_Action item_. Exact copies of the records below are required.

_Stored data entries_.

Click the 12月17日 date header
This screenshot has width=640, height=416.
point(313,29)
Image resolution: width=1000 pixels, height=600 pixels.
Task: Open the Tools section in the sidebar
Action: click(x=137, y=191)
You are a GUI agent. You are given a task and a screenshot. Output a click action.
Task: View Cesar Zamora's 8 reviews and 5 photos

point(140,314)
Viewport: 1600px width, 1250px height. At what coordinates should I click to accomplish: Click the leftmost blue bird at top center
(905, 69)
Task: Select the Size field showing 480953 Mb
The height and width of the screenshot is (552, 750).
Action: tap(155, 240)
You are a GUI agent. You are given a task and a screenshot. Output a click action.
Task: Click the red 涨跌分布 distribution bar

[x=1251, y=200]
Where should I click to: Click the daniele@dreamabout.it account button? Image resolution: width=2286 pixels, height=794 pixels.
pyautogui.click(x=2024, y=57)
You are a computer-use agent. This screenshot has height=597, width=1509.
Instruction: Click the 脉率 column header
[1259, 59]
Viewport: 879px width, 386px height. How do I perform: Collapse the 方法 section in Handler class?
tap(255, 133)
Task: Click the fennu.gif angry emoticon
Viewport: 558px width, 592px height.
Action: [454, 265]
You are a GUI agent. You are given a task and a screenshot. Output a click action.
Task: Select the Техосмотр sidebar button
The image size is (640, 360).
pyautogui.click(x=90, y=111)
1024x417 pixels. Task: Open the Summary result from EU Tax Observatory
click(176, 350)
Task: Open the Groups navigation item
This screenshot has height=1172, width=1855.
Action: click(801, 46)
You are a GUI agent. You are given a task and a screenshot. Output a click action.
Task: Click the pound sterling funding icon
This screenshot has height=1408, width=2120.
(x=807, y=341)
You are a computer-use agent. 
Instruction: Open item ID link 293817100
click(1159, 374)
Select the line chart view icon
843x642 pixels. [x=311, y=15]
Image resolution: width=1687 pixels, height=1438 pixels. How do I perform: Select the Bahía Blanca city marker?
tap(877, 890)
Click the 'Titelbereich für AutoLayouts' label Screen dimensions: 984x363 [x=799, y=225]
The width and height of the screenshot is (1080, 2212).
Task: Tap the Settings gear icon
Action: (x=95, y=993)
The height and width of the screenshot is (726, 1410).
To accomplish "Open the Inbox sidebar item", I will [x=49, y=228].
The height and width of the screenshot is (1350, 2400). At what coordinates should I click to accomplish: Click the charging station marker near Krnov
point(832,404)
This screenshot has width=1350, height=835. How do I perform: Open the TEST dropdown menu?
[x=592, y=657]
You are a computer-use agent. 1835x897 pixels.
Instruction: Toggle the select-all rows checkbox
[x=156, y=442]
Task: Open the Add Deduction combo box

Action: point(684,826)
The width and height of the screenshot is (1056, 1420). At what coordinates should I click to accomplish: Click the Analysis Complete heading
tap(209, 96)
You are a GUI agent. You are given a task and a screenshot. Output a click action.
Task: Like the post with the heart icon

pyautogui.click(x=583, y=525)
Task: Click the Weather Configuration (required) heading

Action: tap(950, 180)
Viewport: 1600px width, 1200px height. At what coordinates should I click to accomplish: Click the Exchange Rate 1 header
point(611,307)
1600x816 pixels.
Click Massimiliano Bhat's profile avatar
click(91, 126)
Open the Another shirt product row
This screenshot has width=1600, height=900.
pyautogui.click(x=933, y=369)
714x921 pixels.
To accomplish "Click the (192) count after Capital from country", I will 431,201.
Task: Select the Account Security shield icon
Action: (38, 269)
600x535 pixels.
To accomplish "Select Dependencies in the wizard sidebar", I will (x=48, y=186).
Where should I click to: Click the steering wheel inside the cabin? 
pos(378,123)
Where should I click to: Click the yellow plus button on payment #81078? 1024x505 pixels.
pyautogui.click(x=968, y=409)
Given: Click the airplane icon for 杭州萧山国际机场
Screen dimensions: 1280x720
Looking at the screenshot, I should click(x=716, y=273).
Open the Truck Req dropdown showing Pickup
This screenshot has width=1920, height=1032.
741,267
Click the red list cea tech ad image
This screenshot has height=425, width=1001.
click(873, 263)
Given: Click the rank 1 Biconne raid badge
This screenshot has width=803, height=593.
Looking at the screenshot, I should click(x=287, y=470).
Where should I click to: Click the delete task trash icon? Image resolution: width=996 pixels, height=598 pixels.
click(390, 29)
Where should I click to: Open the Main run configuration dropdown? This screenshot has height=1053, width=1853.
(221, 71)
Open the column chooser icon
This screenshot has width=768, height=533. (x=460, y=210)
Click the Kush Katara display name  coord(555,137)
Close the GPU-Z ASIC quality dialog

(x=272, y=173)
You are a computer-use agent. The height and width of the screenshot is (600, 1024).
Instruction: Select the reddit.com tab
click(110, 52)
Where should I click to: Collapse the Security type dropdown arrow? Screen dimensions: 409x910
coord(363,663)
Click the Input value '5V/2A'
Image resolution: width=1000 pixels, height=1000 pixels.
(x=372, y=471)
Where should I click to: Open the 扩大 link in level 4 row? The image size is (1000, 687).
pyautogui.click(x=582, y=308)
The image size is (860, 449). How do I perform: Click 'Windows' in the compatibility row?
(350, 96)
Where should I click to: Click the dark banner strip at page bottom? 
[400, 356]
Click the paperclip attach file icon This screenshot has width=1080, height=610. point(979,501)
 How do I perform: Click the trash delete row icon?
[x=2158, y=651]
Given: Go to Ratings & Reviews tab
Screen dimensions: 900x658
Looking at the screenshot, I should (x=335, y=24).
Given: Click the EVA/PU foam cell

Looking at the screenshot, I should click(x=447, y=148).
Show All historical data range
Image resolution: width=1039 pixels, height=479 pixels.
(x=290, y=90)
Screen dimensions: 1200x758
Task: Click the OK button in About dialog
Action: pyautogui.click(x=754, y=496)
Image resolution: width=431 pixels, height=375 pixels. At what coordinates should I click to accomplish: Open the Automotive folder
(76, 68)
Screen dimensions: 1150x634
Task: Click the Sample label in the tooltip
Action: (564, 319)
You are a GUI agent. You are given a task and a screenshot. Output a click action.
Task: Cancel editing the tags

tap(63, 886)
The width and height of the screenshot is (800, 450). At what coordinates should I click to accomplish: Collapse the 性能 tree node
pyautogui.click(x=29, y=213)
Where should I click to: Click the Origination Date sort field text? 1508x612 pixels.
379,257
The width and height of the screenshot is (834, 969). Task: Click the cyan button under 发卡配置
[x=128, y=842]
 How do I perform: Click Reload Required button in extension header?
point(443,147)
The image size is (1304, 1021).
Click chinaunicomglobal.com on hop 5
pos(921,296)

_Reply to the exercise_.
Click the 12月17日 date header
This screenshot has width=640, height=416.
point(313,29)
Image resolution: width=1000 pixels, height=600 pixels.
Task: Open the Tools section in the sidebar
Action: click(x=137, y=191)
You are a GUI agent. You are given a task and a screenshot. Output a click action.
Task: View Cesar Zamora's 8 reviews and 5 photos

point(140,314)
Viewport: 1600px width, 1250px height. At what coordinates should I click to accomplish: Click the leftmost blue bird at top center
(905, 69)
Task: Select the Size field showing 480953 Mb
The height and width of the screenshot is (552, 750).
Action: tap(155, 240)
You are a GUI agent. You are given a task and a screenshot. Output a click action.
Task: Click the red 涨跌分布 distribution bar

[x=1251, y=200]
Where should I click to: Click the daniele@dreamabout.it account button? Image resolution: width=2286 pixels, height=794 pixels.
pyautogui.click(x=2024, y=57)
You are a computer-use agent. This screenshot has height=597, width=1509.
Instruction: Click the 脉率 column header
[1259, 59]
Viewport: 879px width, 386px height. How do I perform: Collapse the 方法 section in Handler class?
tap(255, 133)
Task: Click the fennu.gif angry emoticon
Viewport: 558px width, 592px height.
Action: [454, 265]
You are a GUI agent. You are given a task and a screenshot. Output a click action.
Task: Select the Техосмотр sidebar button
The image size is (640, 360).
pyautogui.click(x=90, y=111)
1024x417 pixels. Task: Open the Summary result from EU Tax Observatory
click(176, 350)
Task: Open the Groups navigation item
This screenshot has height=1172, width=1855.
Action: click(801, 46)
You are a GUI agent. You are given a task and a screenshot. Output a click action.
Task: Click the pound sterling funding icon
This screenshot has height=1408, width=2120.
(x=807, y=341)
You are a computer-use agent. 
Instruction: Open item ID link 293817100
click(1159, 374)
Select the line chart view icon
843x642 pixels. [x=311, y=15]
Image resolution: width=1687 pixels, height=1438 pixels. How do I perform: Select the Bahía Blanca city marker?
tap(877, 890)
Click the 'Titelbereich für AutoLayouts' label Screen dimensions: 984x363 [x=799, y=225]
The width and height of the screenshot is (1080, 2212).
Task: Tap the Settings gear icon
Action: (x=95, y=993)
The height and width of the screenshot is (726, 1410).
To accomplish "Open the Inbox sidebar item", I will [x=49, y=228].
The height and width of the screenshot is (1350, 2400). At what coordinates should I click to accomplish: Click the charging station marker near Krnov
point(832,404)
This screenshot has width=1350, height=835. How do I perform: Open the TEST dropdown menu?
[x=592, y=657]
You are a computer-use agent. 1835x897 pixels.
Instruction: Toggle the select-all rows checkbox
[x=156, y=442]
Task: Open the Add Deduction combo box

Action: point(684,826)
The width and height of the screenshot is (1056, 1420). At what coordinates should I click to accomplish: Click the Analysis Complete heading
tap(209, 96)
You are a GUI agent. You are given a task and a screenshot. Output a click action.
Task: Like the post with the heart icon

pyautogui.click(x=583, y=525)
Task: Click the Weather Configuration (required) heading

Action: tap(950, 180)
Viewport: 1600px width, 1200px height. At what coordinates should I click to accomplish: Click the Exchange Rate 1 header
point(611,307)
1600x816 pixels.
Click Massimiliano Bhat's profile avatar
click(91, 126)
Open the Another shirt product row
This screenshot has width=1600, height=900.
pyautogui.click(x=933, y=369)
714x921 pixels.
To accomplish "Click the (192) count after Capital from country", I will 431,201.
Task: Select the Account Security shield icon
Action: (38, 269)
600x535 pixels.
To accomplish "Select Dependencies in the wizard sidebar", I will (x=48, y=186).
Where should I click to: Click the steering wheel inside the cabin? 
pos(378,123)
Where should I click to: Click the yellow plus button on payment #81078? 1024x505 pixels.
pyautogui.click(x=968, y=409)
Given: Click the airplane icon for 杭州萧山国际机场
Screen dimensions: 1280x720
Looking at the screenshot, I should click(x=716, y=273).
Open the Truck Req dropdown showing Pickup
This screenshot has width=1920, height=1032.
741,267
Click the red list cea tech ad image
This screenshot has height=425, width=1001.
click(873, 263)
Given: Click the rank 1 Biconne raid badge
This screenshot has width=803, height=593.
Looking at the screenshot, I should click(x=287, y=470).
Where should I click to: Click the delete task trash icon? Image resolution: width=996 pixels, height=598 pixels.
click(390, 29)
Where should I click to: Open the Main run configuration dropdown? This screenshot has height=1053, width=1853.
(221, 71)
Open the column chooser icon
This screenshot has width=768, height=533. (x=460, y=210)
Click the Kush Katara display name  coord(555,137)
Close the GPU-Z ASIC quality dialog

(x=272, y=173)
You are a computer-use agent. The height and width of the screenshot is (600, 1024).
Instruction: Select the reddit.com tab
click(110, 52)
Where should I click to: Collapse the Security type dropdown arrow? Screen dimensions: 409x910
coord(363,663)
Click the Input value '5V/2A'
Image resolution: width=1000 pixels, height=1000 pixels.
(x=372, y=471)
Where should I click to: Open the 扩大 link in level 4 row? The image size is (1000, 687).
pyautogui.click(x=582, y=308)
The image size is (860, 449). How do I perform: Click 'Windows' in the compatibility row?
(350, 96)
Where should I click to: Click the dark banner strip at page bottom? 
[400, 356]
Click the paperclip attach file icon This screenshot has width=1080, height=610. point(979,501)
 How do I perform: Click the trash delete row icon?
[x=2158, y=651]
Given: Go to Ratings & Reviews tab
Screen dimensions: 900x658
Looking at the screenshot, I should (x=335, y=24).
Given: Click the EVA/PU foam cell

Looking at the screenshot, I should click(x=447, y=148).
Show All historical data range
Image resolution: width=1039 pixels, height=479 pixels.
(x=290, y=90)
Screen dimensions: 1200x758
Task: Click the OK button in About dialog
Action: pyautogui.click(x=754, y=496)
Image resolution: width=431 pixels, height=375 pixels. At what coordinates should I click to accomplish: Open the Automotive folder
(76, 68)
Screen dimensions: 1150x634
Task: Click the Sample label in the tooltip
Action: (564, 319)
You are a GUI agent. You are given a task and a screenshot. Output a click action.
Task: Cancel editing the tags

tap(63, 886)
The width and height of the screenshot is (800, 450). At what coordinates should I click to accomplish: Collapse the 性能 tree node
pyautogui.click(x=29, y=213)
Where should I click to: Click the Origination Date sort field text? 1508x612 pixels.
379,257
The width and height of the screenshot is (834, 969). Task: Click the cyan button under 发卡配置
[x=128, y=842]
 How do I perform: Click Reload Required button in extension header?
point(443,147)
The image size is (1304, 1021).
Click chinaunicomglobal.com on hop 5
pos(921,296)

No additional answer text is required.